Why gas is no longer the biggest cost for gas plants
Commentators frequently conflate the SRMC (short run marginal cost) of gas generation with the total cost, which factors in broader startup, maintenance, capital (inc finance) costs that are amortised (spread) across the running hours. Since 2018, renewable displacement of British CCGT generation has roughly halved their generation, meaning the typical CCGT generates but 1/4 of its potential:
As a result, the non fuel costs represent a growing share of the overall CCGT cost envelope per remaining MWh generated, outside of course the short-term 2022 Ukraine spike in gas prices. Not only that, but a “perfect storm” is driving up each non-fuel element of CCGTs, including:
Start Costs CCGTs typically need to generate at 40-50% of their nameplate capacity (Stable Export Limit), and displacement by zero marginal cost renewable generators (wind and solar) in the merit order means they are forced to stop and start far more frequently. For turbines, starting is the biggest single cause of wear and tear, on top of the additional fuel needed to “warm” the turbine before each run. The average running time of a CCGT has fallen about 50% from above 30 to just above 20 hours, with 25% of starts only lasting 15 hours or so. As I’ve written about recently, they’re also being ramped more aggressively to minimise overall generation time, another penalty for wear and tear:
Capital Costs
For new build CCGTs, the great inflation of 2022 lifted the capital cost of construction and gas turbine costs, along with the better known escalation of costs for wind and solar.

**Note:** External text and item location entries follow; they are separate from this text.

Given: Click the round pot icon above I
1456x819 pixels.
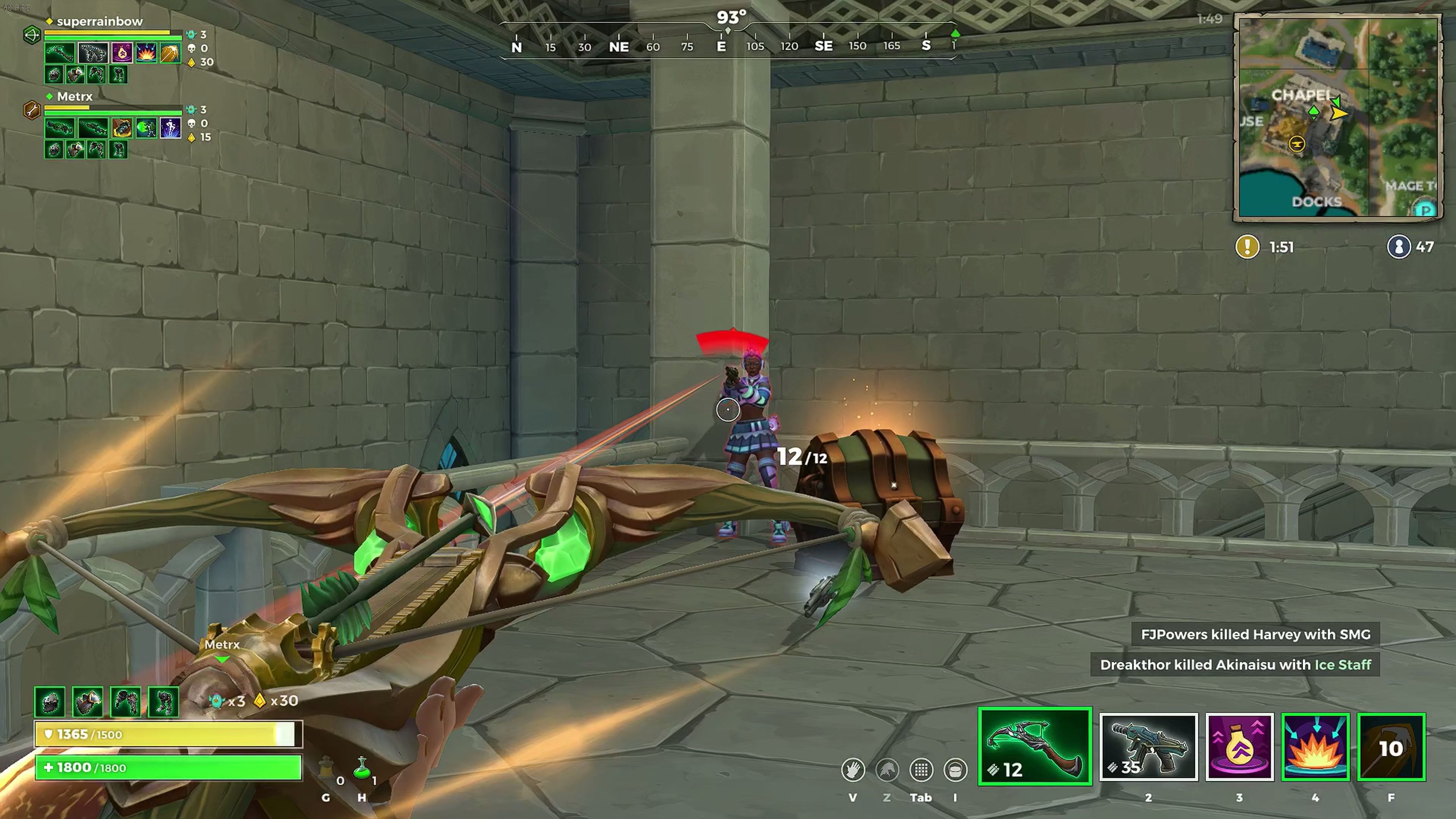Looking at the screenshot, I should [955, 770].
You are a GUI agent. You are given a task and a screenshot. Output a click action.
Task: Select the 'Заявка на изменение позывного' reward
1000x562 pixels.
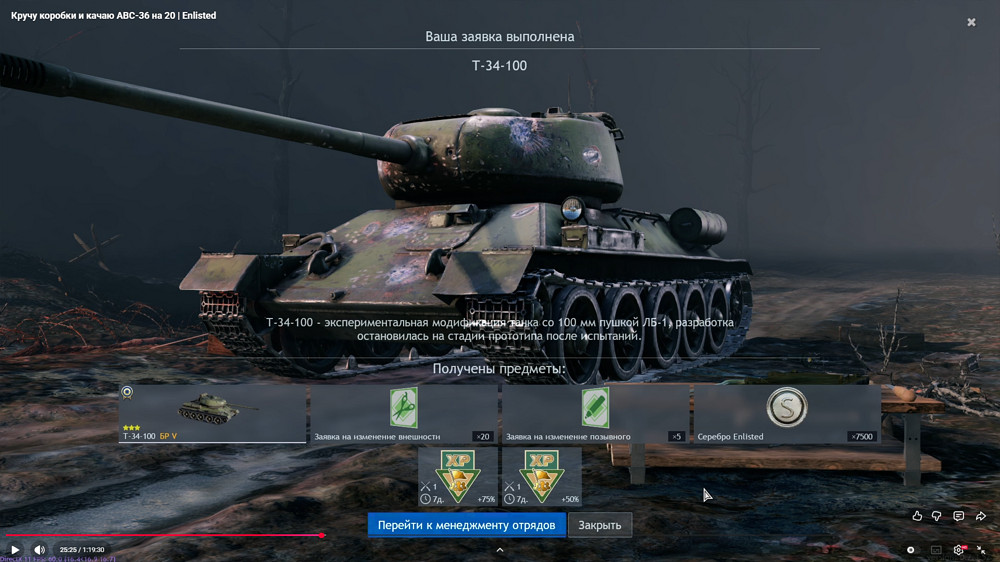point(595,413)
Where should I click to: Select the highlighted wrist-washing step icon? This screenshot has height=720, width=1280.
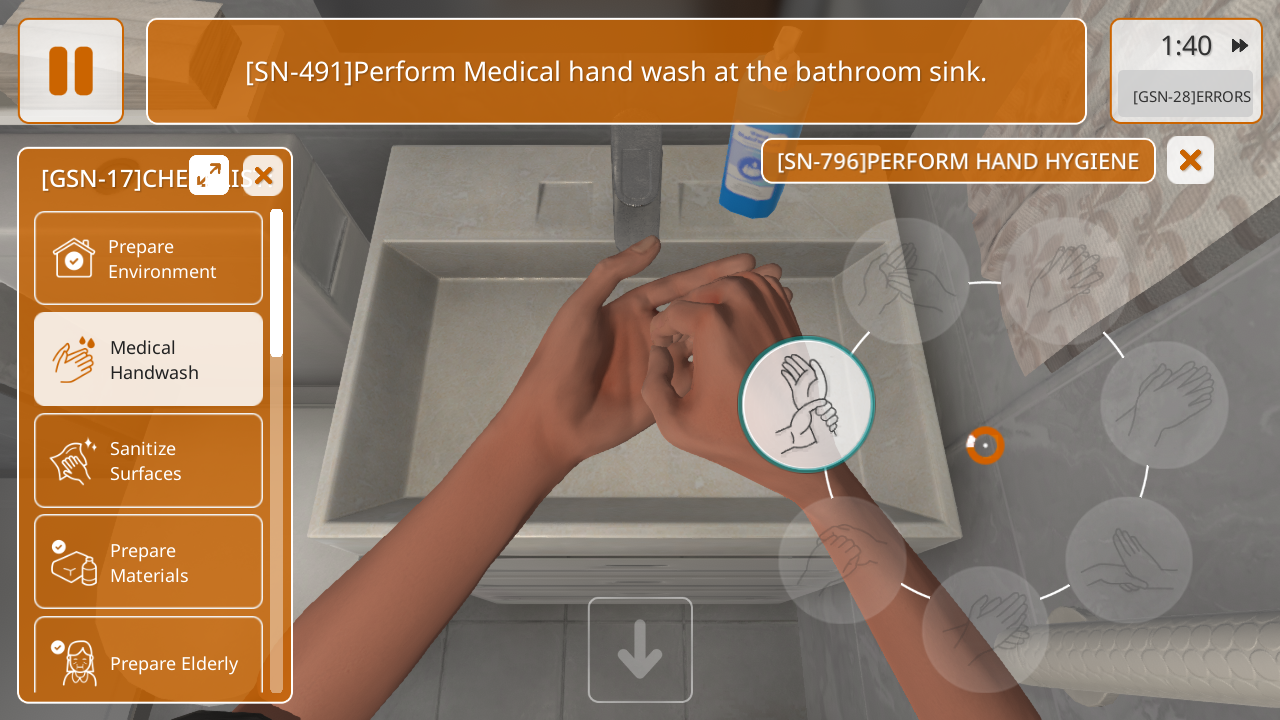pyautogui.click(x=807, y=404)
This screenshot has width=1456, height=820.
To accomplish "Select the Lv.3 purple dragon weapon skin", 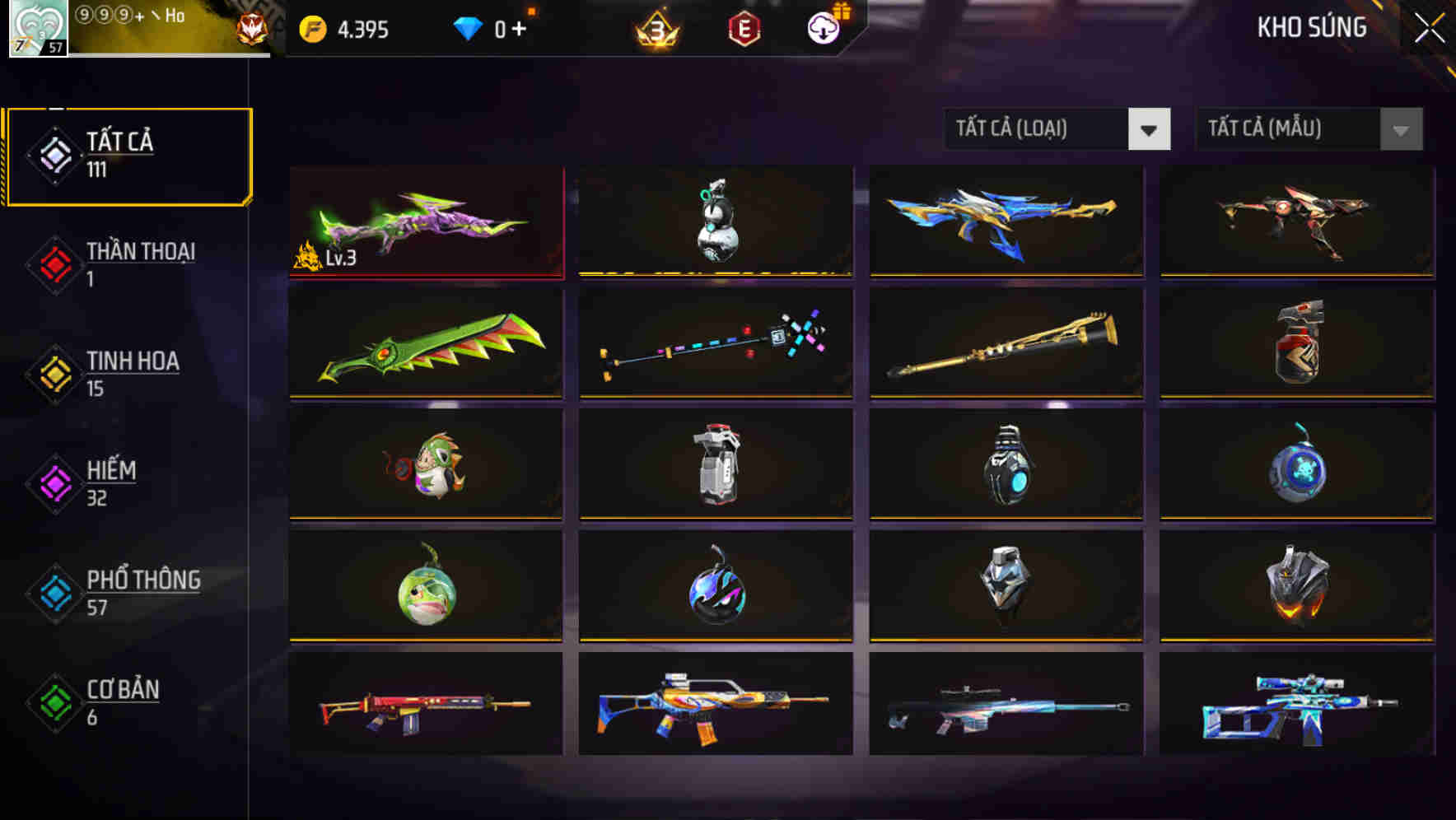I will coord(426,221).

However, this accelerated with the onset of the AI boom in 2023-4, as demand, primarily outside Europe for gas turbines for power generation for data centers pinched the limited global supply chains for manufacture that had been on the wane for many years, and severe backlogs mean that wait times now extend several years into the future at major manufacturers. Of course, these have been complemented by higher interest rates.
Putting these together, and amortising to ever shrinking generation volumes, the non-fuel costs of gas fired power in the UK are now pushing an estimated £60/MWh, close to both the CfD price paid to cheaper renewables and the normally-dominant fuel cost.
The brake, made visible
Pull the threads together — wind cannibalising its own capture price, the rising cost of balancing it with increasingly part-time gas plants, and a subsidy bill that exceeded the wholesale value of the energy itself for most of the period — and one observation lands: each new GW of wind has delivered less to the system than the last. The cruel irony is that gas and carbon costs ran far higher than FES 2018 projected; that should have lifted baseload prices and rewarded wind handsomely. Instead the demand-side failure dominates: the electrification growth that 2018 policy assumed — heat pumps, EVs, industrial demand — simply hasn’t materialised, and the new wind capacity is scaled to a demand level that hasn’t grown. This isn’t a transient COVID effect: the COVID period is excluded from the fit below, and the trend through the non-pandemic years is unmistakable — broadly flat through the first ~22 GW, then a sharp accelerating decline past 28 GW. Diminishing returns to scale — and the root cause is the demand growth that never showed up.